Copy the lines below word for word, starting at the line containing "This screenshot has width=932, height=550." and ending at the line containing "coordinates (84, 357).".

*** Opening of Input ***

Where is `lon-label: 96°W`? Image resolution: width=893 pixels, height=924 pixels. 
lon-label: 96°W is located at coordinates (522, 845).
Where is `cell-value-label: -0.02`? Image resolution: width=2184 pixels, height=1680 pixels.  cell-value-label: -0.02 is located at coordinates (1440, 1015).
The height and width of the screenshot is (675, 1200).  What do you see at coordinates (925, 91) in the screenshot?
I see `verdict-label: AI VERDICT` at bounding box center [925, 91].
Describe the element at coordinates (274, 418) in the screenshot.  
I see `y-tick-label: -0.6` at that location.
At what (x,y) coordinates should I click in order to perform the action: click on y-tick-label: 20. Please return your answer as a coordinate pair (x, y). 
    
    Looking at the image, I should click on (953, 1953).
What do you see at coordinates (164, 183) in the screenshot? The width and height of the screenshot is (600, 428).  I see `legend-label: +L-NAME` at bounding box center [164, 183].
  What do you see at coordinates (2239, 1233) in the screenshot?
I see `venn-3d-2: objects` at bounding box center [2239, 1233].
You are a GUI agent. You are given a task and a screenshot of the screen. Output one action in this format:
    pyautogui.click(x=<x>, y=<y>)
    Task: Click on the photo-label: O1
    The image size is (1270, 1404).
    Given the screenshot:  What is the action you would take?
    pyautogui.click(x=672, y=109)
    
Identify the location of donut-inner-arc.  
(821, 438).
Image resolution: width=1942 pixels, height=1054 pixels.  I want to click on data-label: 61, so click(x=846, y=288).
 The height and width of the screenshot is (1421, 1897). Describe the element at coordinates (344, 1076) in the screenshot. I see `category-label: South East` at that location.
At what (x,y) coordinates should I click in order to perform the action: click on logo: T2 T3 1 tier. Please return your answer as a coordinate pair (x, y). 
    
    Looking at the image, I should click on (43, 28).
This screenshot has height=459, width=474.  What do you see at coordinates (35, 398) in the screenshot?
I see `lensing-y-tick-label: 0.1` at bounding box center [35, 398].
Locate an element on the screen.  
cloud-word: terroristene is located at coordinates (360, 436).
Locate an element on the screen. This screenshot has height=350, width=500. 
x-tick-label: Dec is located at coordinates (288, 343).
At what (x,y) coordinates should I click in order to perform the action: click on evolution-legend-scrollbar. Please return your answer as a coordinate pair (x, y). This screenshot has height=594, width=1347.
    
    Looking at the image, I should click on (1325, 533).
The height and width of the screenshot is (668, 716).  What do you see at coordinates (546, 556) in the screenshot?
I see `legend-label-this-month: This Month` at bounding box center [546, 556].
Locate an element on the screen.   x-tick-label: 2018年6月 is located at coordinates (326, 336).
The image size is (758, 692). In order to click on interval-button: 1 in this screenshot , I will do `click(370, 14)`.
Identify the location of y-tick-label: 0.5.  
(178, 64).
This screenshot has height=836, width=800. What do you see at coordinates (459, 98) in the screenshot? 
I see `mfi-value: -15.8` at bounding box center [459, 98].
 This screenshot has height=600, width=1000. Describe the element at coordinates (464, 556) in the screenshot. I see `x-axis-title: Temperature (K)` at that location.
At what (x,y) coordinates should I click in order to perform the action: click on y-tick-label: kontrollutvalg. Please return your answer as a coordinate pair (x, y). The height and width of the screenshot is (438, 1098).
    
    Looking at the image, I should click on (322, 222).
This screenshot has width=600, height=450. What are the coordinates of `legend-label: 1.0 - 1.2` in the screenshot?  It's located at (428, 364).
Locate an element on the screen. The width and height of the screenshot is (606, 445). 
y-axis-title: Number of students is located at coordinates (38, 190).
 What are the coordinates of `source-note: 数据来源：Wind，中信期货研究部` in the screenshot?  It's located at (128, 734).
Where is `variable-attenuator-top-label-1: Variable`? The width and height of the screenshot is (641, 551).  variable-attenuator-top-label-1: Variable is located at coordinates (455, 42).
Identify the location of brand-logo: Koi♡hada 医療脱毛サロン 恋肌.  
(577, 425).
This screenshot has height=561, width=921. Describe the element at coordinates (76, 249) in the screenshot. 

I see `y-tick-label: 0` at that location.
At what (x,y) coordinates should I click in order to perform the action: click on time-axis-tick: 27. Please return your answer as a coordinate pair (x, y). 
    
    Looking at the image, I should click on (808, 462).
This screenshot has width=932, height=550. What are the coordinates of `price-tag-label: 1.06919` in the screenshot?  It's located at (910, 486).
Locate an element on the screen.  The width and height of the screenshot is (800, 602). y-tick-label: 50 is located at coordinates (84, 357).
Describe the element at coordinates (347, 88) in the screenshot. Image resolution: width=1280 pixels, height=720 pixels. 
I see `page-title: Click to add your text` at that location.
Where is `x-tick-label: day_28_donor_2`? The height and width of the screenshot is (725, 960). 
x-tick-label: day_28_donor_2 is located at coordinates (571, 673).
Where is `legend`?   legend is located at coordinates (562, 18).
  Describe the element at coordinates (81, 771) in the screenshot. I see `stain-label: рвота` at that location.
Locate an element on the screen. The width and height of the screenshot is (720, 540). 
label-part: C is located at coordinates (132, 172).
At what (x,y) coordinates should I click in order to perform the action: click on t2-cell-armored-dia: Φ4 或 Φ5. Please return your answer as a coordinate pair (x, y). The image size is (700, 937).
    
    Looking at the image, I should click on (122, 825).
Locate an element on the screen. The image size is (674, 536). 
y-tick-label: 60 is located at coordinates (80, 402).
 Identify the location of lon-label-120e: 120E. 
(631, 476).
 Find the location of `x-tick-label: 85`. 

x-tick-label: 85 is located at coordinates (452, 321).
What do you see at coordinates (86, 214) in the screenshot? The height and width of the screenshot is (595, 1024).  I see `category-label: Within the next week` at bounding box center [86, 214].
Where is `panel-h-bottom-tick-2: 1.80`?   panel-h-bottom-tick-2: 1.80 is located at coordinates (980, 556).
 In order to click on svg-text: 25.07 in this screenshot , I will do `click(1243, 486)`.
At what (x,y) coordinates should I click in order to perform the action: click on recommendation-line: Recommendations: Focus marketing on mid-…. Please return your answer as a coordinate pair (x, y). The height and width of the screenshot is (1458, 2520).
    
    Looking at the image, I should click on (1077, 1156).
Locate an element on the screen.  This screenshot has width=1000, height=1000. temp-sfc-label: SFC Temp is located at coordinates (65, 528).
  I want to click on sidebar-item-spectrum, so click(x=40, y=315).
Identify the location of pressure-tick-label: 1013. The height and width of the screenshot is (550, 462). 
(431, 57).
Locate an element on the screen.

*** Close of Input ***

Answer to this exercise:
This screenshot has width=932, height=550. What are the coordinates of `price-tag-label: 1.06919` in the screenshot?  It's located at (910, 486).
Locate an element on the screen.  The width and height of the screenshot is (800, 602). y-tick-label: 50 is located at coordinates (84, 357).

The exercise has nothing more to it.